• _What to do_:
Answer these questions from the passage about Onyango's immigration case.
(a) In what year did Onyango apply for political asylum?
(b) Who was the representative who spoke to CNN about Onyango's court appearance?
(c) When did Onyango's immigration status come to light?

Onyango's attorneys held a press conference on the matter Monday afternoon in Ohio. Onyango, who is the half-sister of the president's late father, applied for political asylum in 2002 due to violence in her native Kenya. She was a legal resident of the United States at the time and had received a Social Security card a year earlier.

Onyango's asylum request was turned down in 2004. She appealed the rejection of her request twice but was denied each time and ordered to leave the country.

Onyango remained in the country illegally until April 2009 when Shapiro gave her permission to stay in the United States while he considered her case.

Obviously, the President of the United States' aunt would be in imminent danger of political violence the moment she landed in a country where her nephew is wildly popular.

In February, Onyango arrived at an immigration court in a wheelchair and testified before the judge for more than two hours, her representative, Amy Cohn, told CNN at the time.

Two doctors, including her personal physician, also testified on her behalf. Onyango's medical condition was part of her legal defense against expulsion.

White House officials said during the appeals that Obama was staying out of the matter. "The president believes that the case should run its ordinary course," an official said.

Onyango's immigration status came to light in the final days of the 2008 presidential race.
Which, of course, John McCain decided not to make an issue of.

Obama has always rejected, in sharp contrast to his father, the Big Man's sense of personal financial responsibility for the members of his extended family. Instead, his role, as expressed in Dreams from My Father is to win large scale political change for them: i.e., have the taxpayers foot the bill. Of course, as this incident suggests, he's kind of late to the party: the taxpayers already have been footing the bill for the housing and health care of his illegal immigrant aunt, and will continue to do so.

• _Data shown_:
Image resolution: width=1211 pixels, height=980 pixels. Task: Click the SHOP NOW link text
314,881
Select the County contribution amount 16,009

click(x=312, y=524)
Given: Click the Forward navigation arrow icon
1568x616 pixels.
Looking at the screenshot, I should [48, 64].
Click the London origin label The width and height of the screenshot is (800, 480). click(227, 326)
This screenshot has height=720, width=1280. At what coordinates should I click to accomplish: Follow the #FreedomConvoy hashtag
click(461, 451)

* * *

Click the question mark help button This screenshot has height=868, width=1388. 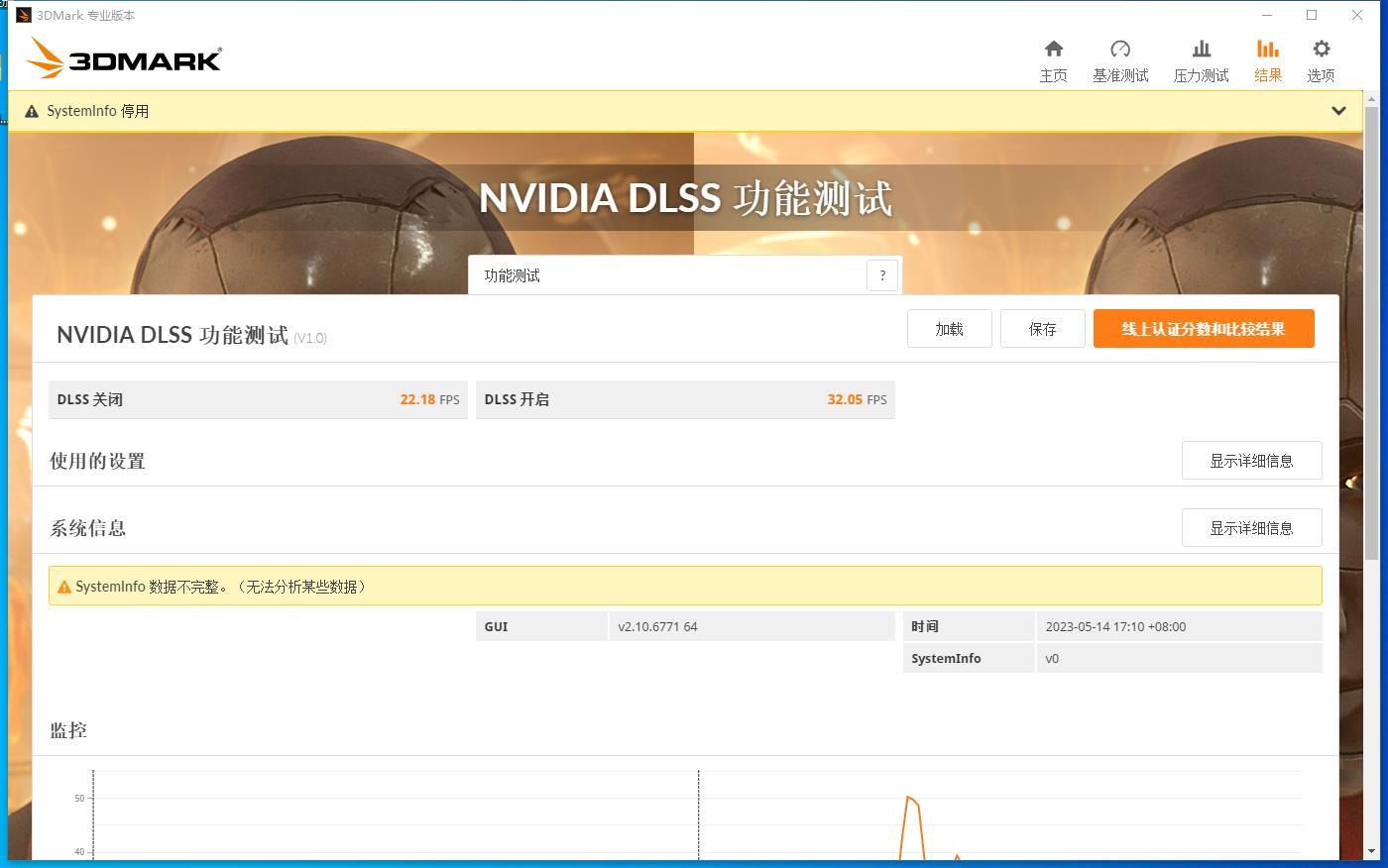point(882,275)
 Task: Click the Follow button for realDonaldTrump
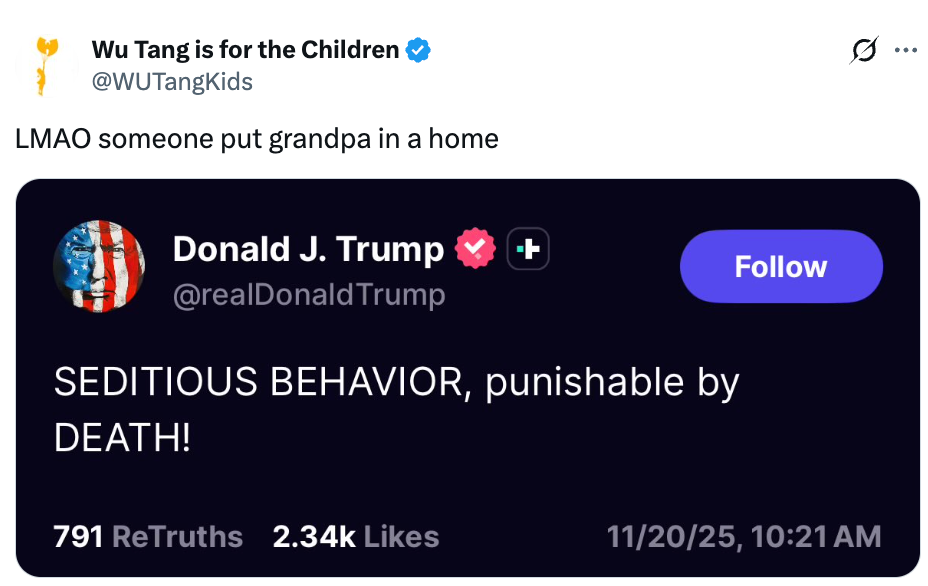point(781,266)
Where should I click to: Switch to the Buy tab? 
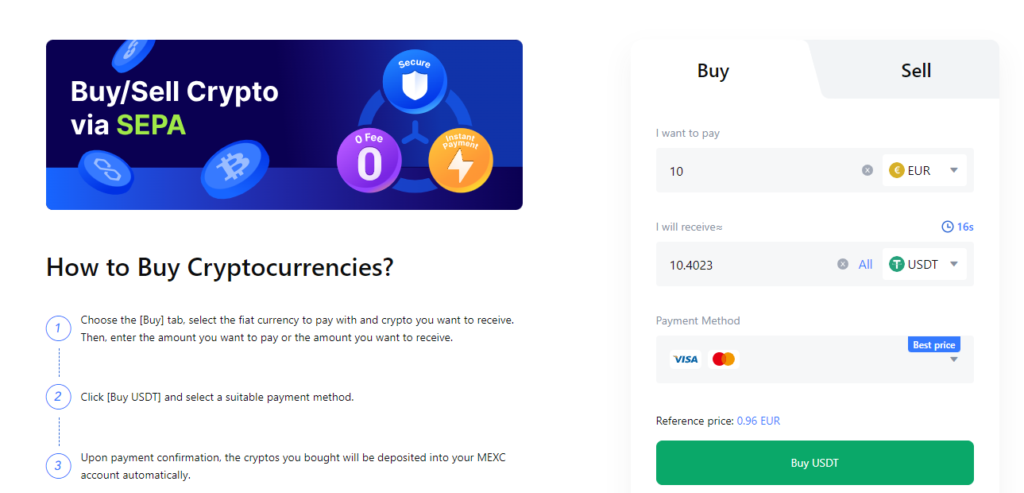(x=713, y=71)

...

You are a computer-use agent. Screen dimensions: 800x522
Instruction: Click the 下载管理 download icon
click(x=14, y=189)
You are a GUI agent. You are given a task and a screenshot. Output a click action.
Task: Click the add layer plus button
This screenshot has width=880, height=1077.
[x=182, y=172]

• _Written solution_:
(a) 2002
(b) Amy Cohn
(c) In the final days of the 2008 presidential race